Hairspray isn't an angry movie.


None of them are, really. They have rage in them. But I think it is healthy to have rage if you are against bad politics and against oppression and against prejudice. But at the same time, I like my characters. I don't hate the subject matter that I do. The proper people lose in my movies.



Is it true that it is common for actors and actresses to cry on your sets after they see the wardrobe?


Yes. I can name who cried on each movie. On Hairspray it was Ruth Brown. Christina Ricci cried in Pecker. Everyone who makes a movie with me, in a way, part of accepting it is that you can laugh about your image and the whole show-business thing. You are serious about making a good movie, but you still have to have a sense of humor about the double-edged side of show business.



What was it like the first time you saw the Broadway version of Hairspray?


Well, I was involved from the beginning so it would really be a table reading. It's the cast, but they don't dance, they just sing and do the dialogue sitting at a table. I went alone, because I was so fearful what it was going to be. I actually did cry, because I liked it so much and I thought secretly this could be a giant hit, but I didn't want to say it out loud and curse the entire thing. It was a weird feeling of being proud. It was also uncanny seeing Harvey (Fierstein), because of Divine (both play Edna) dying about a week after the movie came out. That was bizarre for me. But Harvey was certainly very conscious of that and made his own character. It was a very good feeling. Nothing went wrong. You get very few moments in life like that. Let's hope Las Vegas continues it.

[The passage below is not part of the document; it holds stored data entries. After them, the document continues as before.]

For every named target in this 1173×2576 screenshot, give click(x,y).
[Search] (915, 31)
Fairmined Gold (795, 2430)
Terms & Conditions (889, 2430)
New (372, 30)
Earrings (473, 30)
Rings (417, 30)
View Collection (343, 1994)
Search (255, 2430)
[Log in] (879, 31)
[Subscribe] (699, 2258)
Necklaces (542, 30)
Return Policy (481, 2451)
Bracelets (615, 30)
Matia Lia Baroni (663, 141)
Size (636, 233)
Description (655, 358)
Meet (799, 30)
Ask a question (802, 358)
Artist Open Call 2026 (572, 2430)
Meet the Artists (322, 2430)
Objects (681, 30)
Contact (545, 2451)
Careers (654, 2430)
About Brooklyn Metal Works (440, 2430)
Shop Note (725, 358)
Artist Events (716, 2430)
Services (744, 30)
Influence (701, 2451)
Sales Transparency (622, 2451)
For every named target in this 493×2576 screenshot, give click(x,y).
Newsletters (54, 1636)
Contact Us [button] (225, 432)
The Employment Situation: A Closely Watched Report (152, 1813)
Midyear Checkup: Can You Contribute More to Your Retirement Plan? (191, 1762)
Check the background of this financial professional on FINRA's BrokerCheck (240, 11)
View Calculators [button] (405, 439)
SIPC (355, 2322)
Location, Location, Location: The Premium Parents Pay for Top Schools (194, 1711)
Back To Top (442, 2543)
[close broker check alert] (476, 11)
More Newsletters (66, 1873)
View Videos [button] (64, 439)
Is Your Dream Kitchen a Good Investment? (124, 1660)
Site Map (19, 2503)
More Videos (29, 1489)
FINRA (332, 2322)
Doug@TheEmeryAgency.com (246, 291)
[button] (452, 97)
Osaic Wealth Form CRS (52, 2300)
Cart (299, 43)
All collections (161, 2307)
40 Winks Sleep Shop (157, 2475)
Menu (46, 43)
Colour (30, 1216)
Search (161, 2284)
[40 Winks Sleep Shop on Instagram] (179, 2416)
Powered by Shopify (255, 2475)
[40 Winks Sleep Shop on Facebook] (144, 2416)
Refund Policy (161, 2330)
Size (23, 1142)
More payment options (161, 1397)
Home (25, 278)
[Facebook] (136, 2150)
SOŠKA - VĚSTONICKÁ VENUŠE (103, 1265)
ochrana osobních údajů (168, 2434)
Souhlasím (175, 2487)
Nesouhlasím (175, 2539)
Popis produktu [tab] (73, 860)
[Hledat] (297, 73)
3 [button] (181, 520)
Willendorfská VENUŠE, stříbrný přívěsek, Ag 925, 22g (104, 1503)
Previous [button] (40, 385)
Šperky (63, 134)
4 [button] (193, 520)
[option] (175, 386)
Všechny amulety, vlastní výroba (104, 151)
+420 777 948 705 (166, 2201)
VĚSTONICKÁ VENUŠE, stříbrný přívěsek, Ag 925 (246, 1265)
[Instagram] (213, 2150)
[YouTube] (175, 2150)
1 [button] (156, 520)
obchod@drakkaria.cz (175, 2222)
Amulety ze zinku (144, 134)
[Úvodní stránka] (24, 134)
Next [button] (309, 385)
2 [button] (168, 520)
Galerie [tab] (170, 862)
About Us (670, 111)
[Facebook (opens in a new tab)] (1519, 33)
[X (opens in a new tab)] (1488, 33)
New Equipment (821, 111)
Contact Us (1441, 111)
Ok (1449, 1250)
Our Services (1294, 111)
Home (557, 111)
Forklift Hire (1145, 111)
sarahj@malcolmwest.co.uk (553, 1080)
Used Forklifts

Do you still tour giving speeches?


Yes. Vegas is the only place I haven't played. I want to play Vegas. I have a one-hour monologue.



Maybe now, with Hairspray here, we can get you to come.


Well, my speech is a little different than the show. It is definitely not PG.



Do you think a lot of people who enjoy Hairspray would be surprised to learn you are the imagination behind it?


I think everyone knows now. It used to be in the old days when the movie came out, people with families would say, "Let's get another John Waters movie." And they would rent Pink Flamingos and call the police. It happened a lot. But that doesn't happen so much anymore. It is just another irony in a lifetime of ironies.